Stored data entries
◆ ◆ ◆ ◆ ◆

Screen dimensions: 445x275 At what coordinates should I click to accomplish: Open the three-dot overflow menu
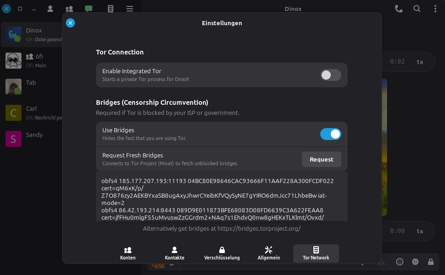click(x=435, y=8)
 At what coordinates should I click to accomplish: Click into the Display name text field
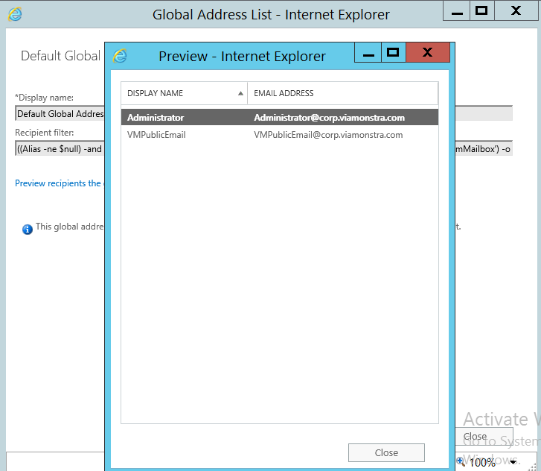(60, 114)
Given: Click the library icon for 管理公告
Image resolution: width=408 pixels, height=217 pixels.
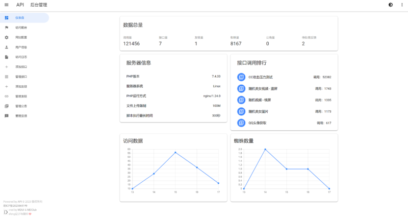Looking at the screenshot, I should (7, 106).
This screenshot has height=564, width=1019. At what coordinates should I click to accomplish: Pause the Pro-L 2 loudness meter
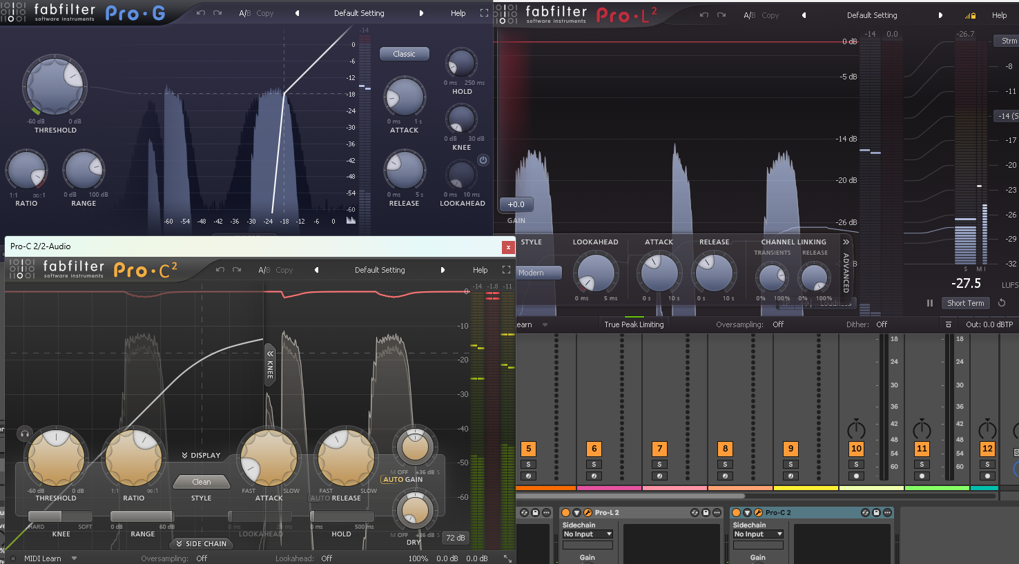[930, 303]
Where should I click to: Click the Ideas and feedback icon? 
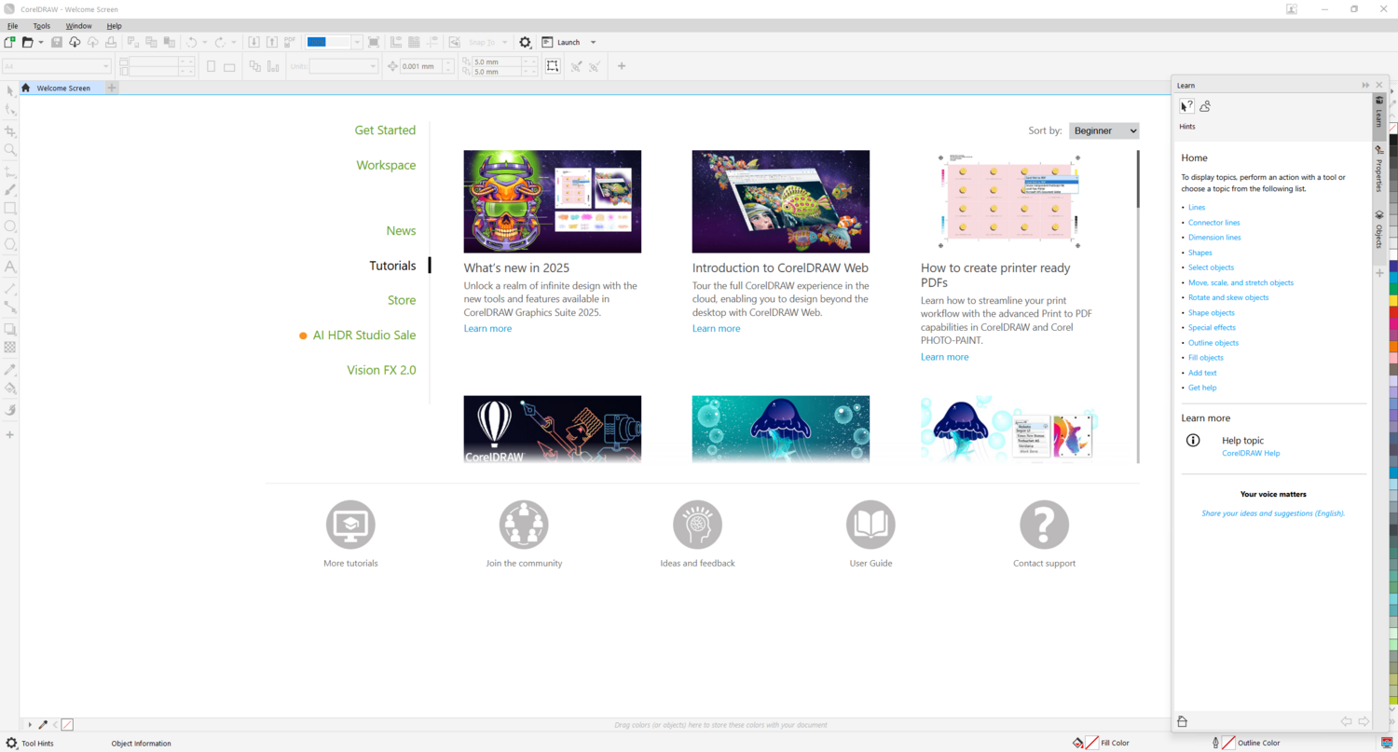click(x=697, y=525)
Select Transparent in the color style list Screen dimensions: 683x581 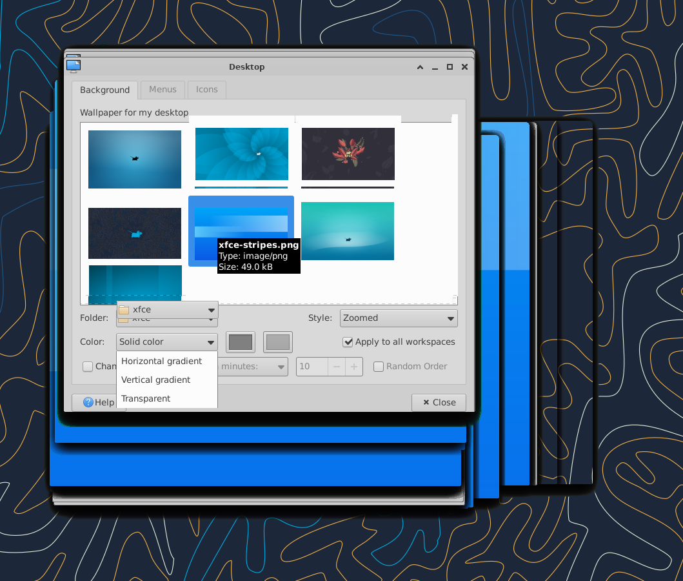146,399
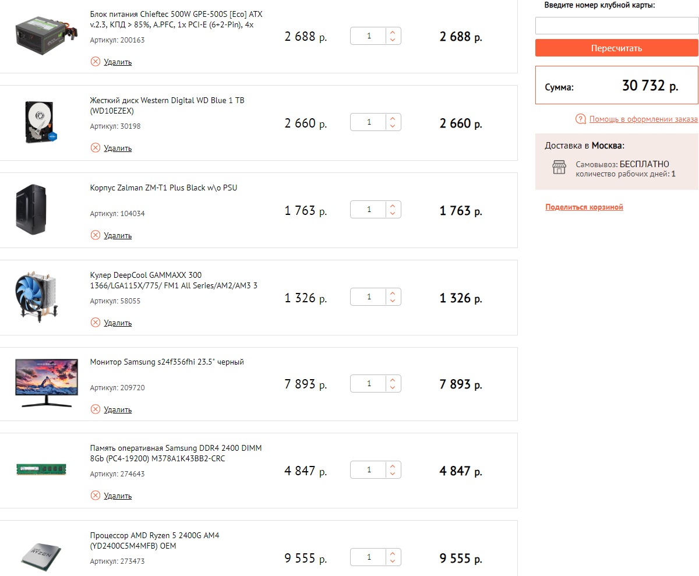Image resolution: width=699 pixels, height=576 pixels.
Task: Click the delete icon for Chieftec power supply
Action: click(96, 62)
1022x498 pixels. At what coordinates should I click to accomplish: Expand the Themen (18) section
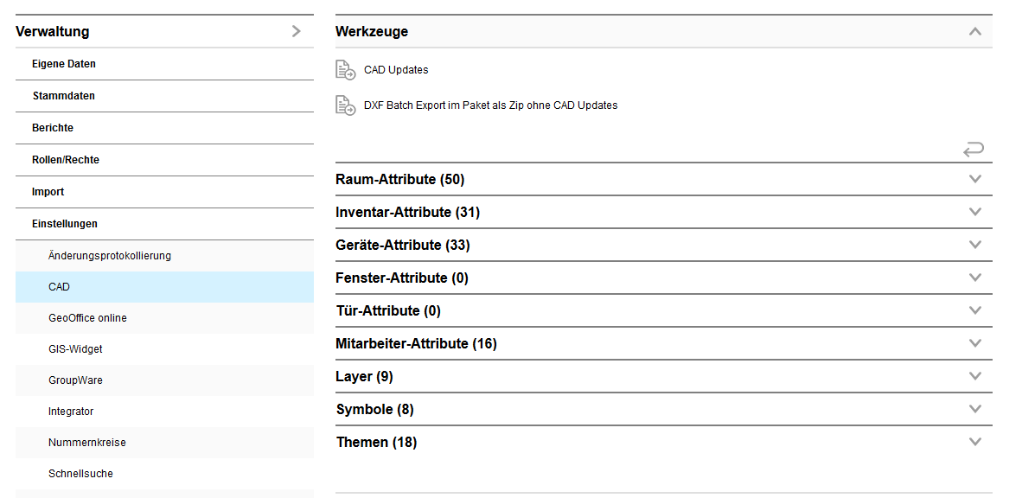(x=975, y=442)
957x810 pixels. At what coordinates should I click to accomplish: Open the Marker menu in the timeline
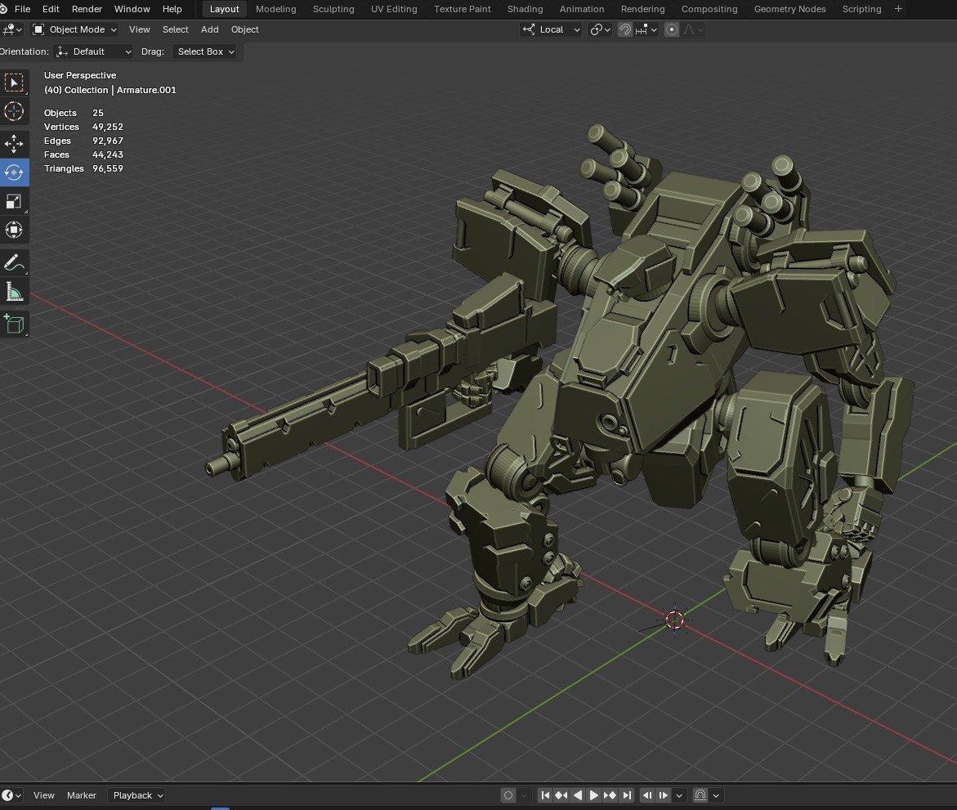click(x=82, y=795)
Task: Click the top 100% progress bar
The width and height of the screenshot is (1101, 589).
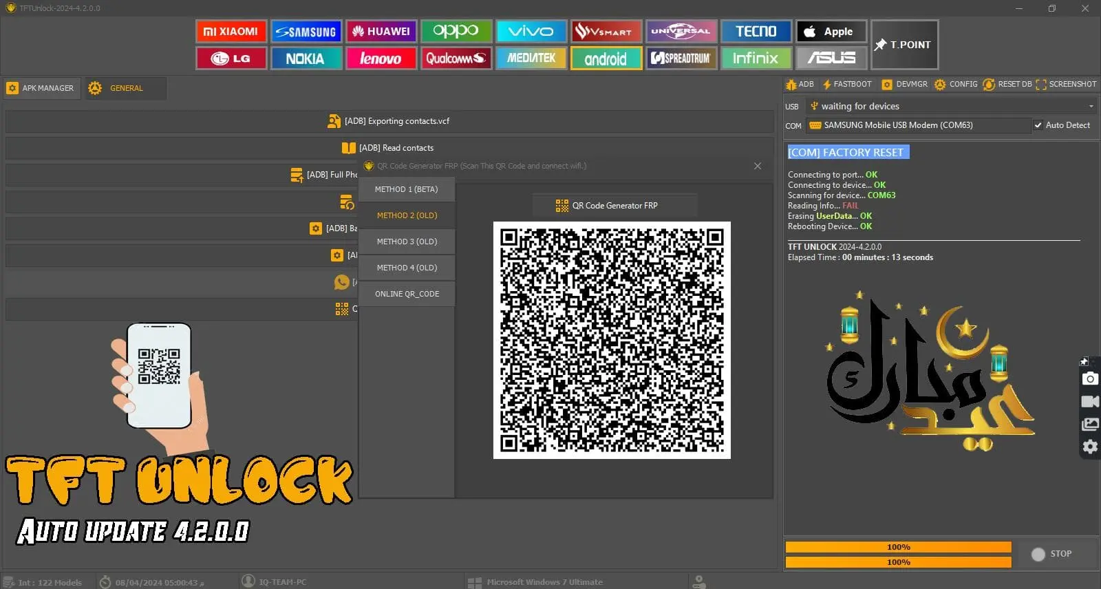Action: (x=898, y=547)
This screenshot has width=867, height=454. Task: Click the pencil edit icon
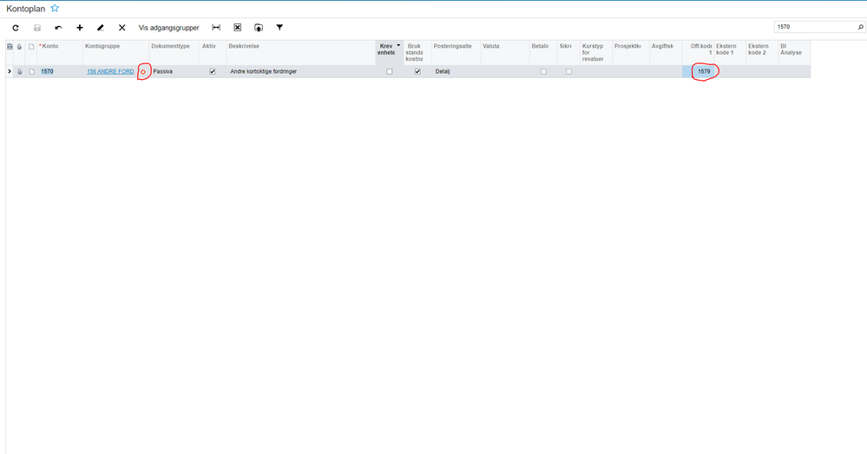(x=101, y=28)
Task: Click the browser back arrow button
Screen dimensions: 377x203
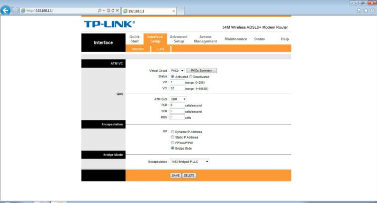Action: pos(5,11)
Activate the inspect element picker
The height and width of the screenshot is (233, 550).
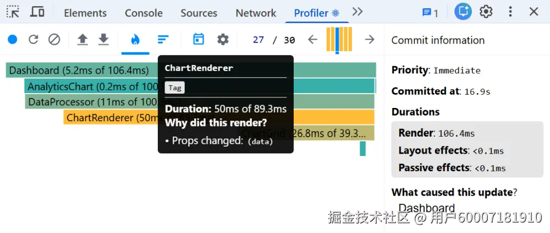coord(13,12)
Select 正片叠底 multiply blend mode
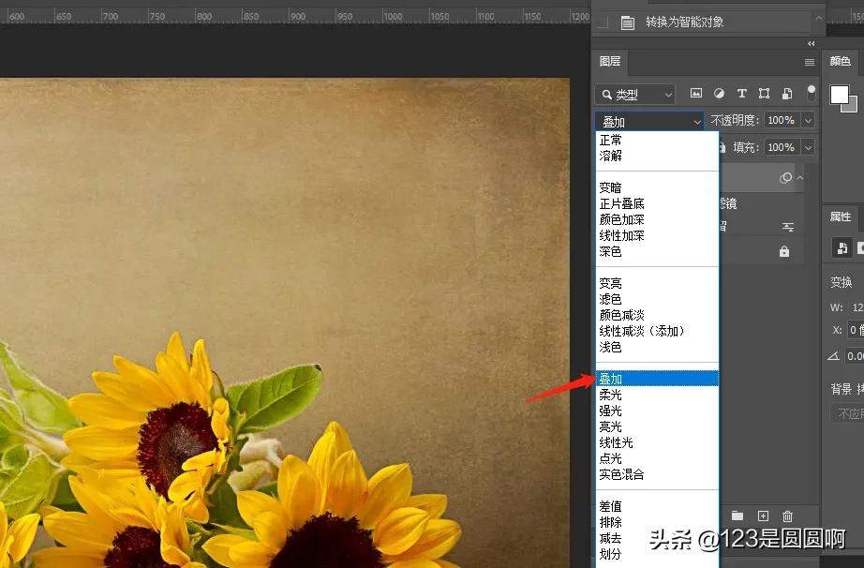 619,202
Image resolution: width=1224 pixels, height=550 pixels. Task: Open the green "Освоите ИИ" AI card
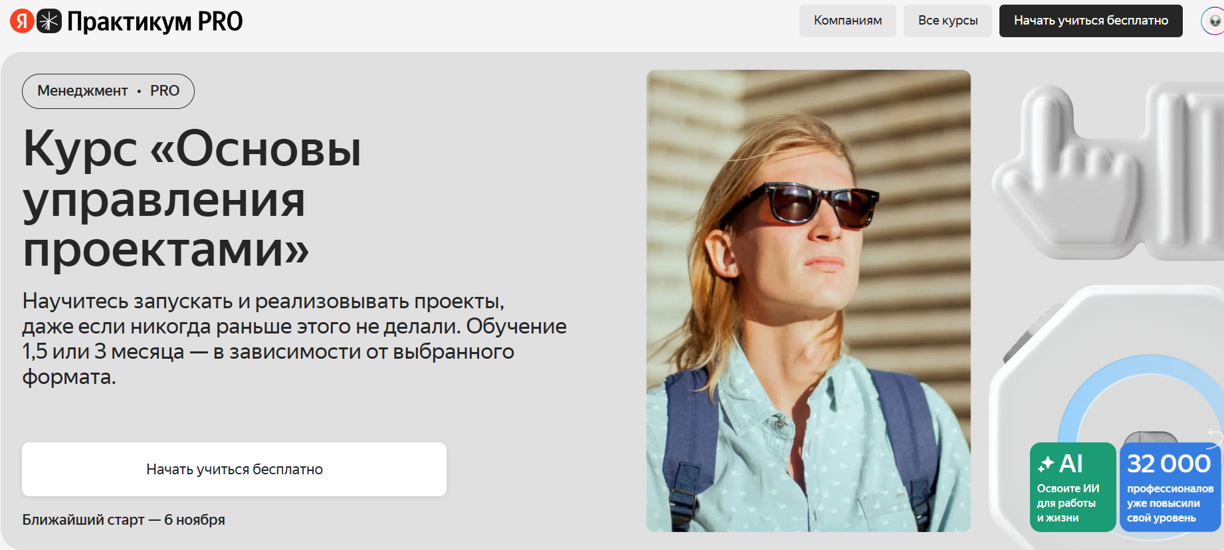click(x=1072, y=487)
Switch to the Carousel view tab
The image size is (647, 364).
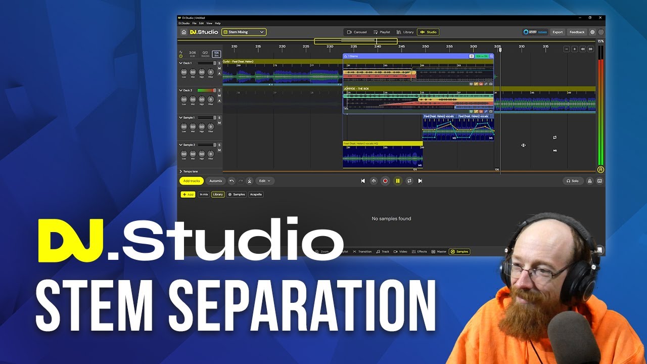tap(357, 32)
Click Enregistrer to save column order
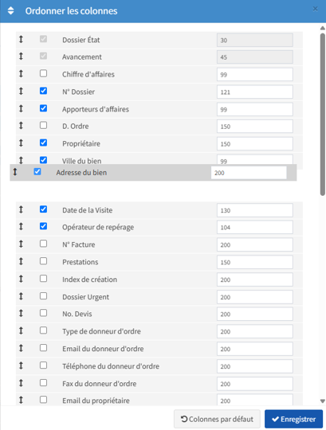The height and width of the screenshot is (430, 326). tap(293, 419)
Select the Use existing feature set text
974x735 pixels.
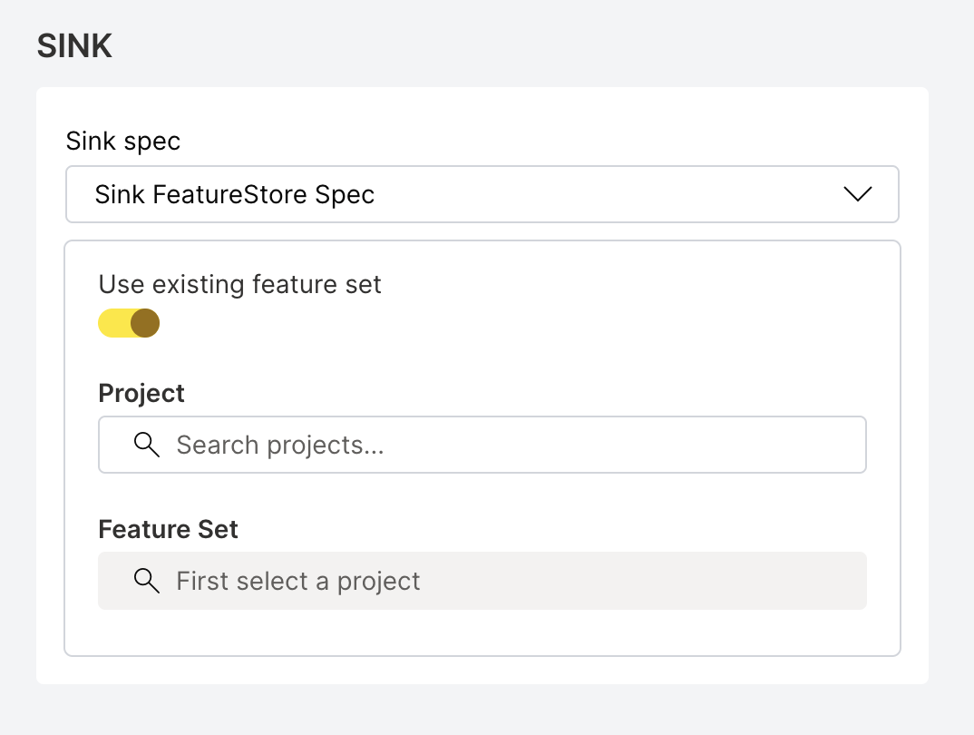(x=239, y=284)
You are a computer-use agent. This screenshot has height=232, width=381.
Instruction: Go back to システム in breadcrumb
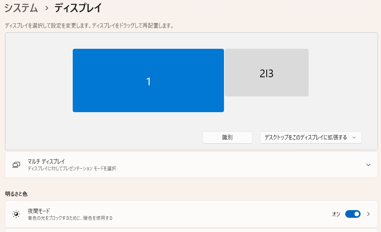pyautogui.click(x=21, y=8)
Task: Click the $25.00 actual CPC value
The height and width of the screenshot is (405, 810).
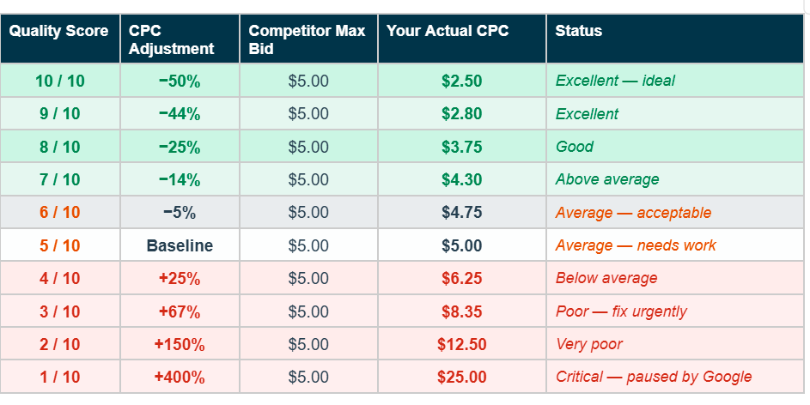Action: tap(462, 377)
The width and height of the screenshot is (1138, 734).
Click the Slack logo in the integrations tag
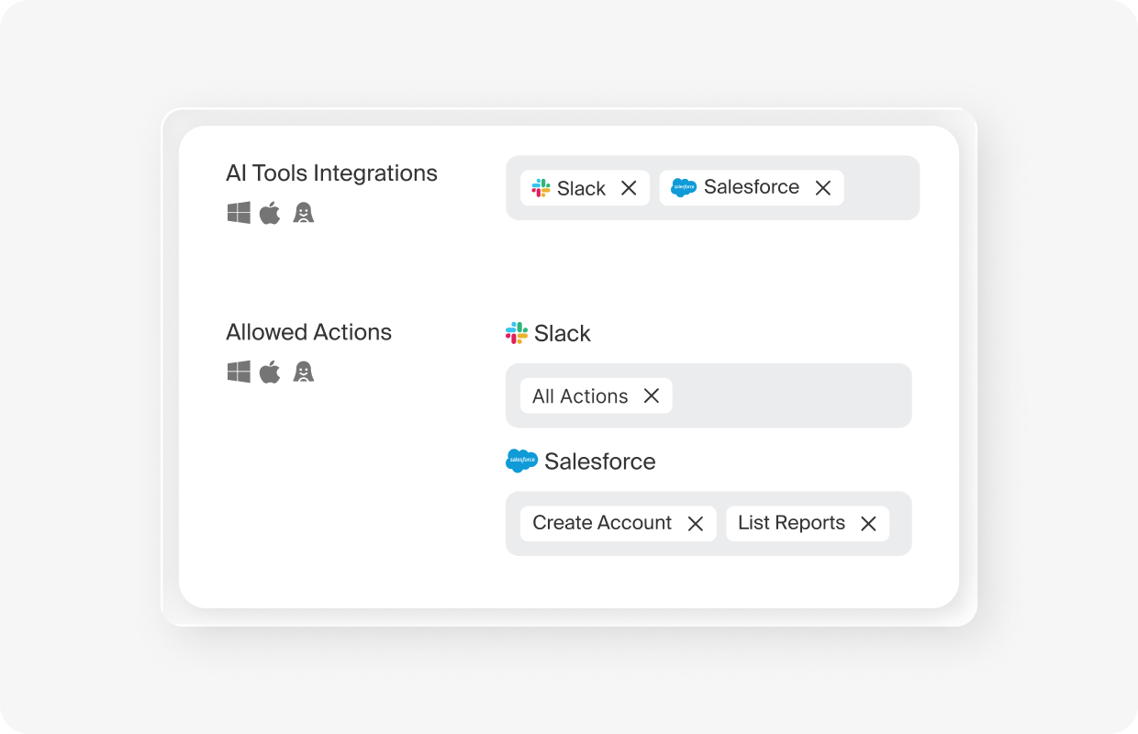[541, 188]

◆ ◆ ◆ ◆ ◆

**WHAT IS REQUIRED:**
Write out the lines from the line with "Task: Click the browser back arrow button" through the end of the records exactly; do not include pictures or any other lines.

**SOLVED EXERCISE:**
Task: Click the browser back arrow button
Screen dimensions: 377x203
Action: pos(5,11)
Activate the inspect element picker
The height and width of the screenshot is (233, 550).
coord(13,12)
Select 正片叠底 multiply blend mode
 619,202
Image resolution: width=1224 pixels, height=550 pixels. Task: Open the green "Освоите ИИ" AI card
click(x=1072, y=487)
Switch to the Carousel view tab
The image size is (647, 364).
tap(357, 32)
Click Enregistrer to save column order
The height and width of the screenshot is (430, 326). tap(293, 419)
Select the Use existing feature set text
974x735 pixels.
(x=239, y=284)
You are a computer-use agent. This screenshot has height=232, width=381.
Instruction: Go back to システム in breadcrumb
pyautogui.click(x=21, y=8)
Task: Click the $25.00 actual CPC value
The height and width of the screenshot is (405, 810).
Action: tap(462, 377)
The width and height of the screenshot is (1138, 734).
Click the Slack logo in the integrations tag
[541, 188]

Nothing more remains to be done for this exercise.